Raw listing
******
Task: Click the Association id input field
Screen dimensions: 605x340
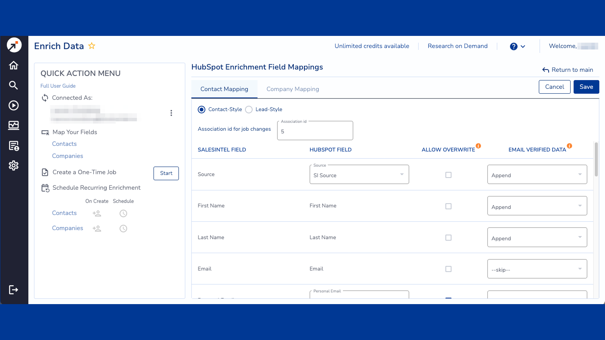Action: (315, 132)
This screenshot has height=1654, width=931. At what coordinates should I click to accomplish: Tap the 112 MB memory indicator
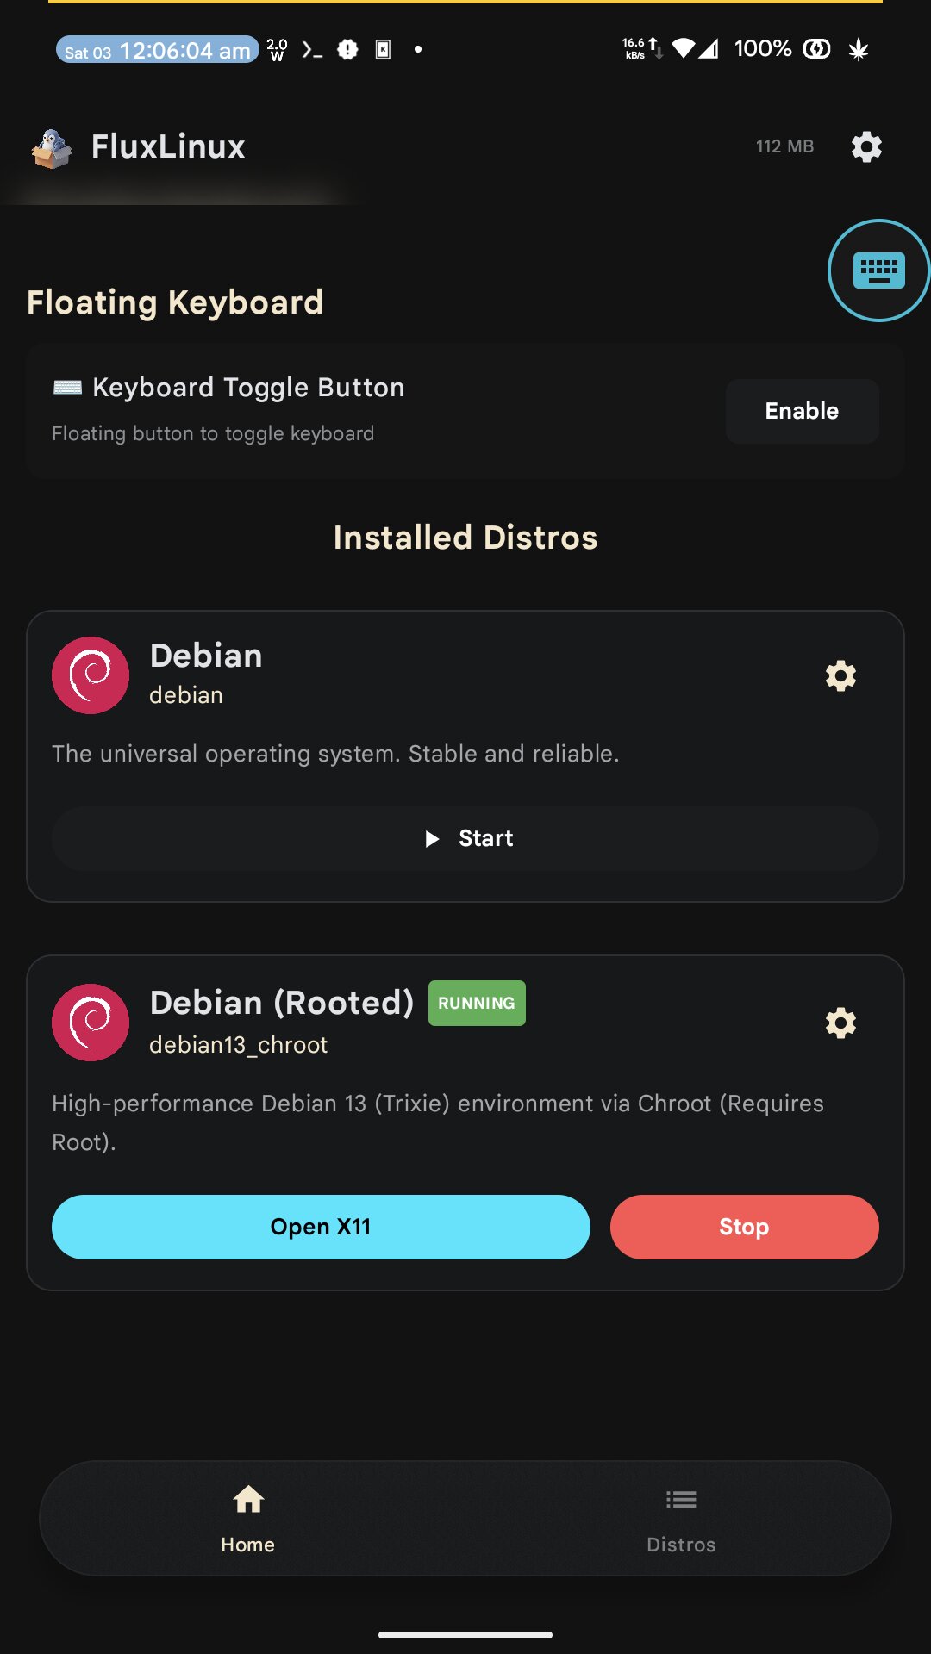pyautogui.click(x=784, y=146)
******
◆ Task: Rescale the listing above by reproducing every line, requests included, with each coordinate in the answers multiplied by 1.3 and rounded to the nearest whole number, halves rounding up. Leave the pictures out of your answer.

◆ Response to the task:
Task: Click the Association id input field
Screen dimensions: 605x340
Action: (410, 172)
This screenshot has height=1654, width=931. At what coordinates should I click to accomplish: Tap the 112 MB memory indicator
pyautogui.click(x=1019, y=190)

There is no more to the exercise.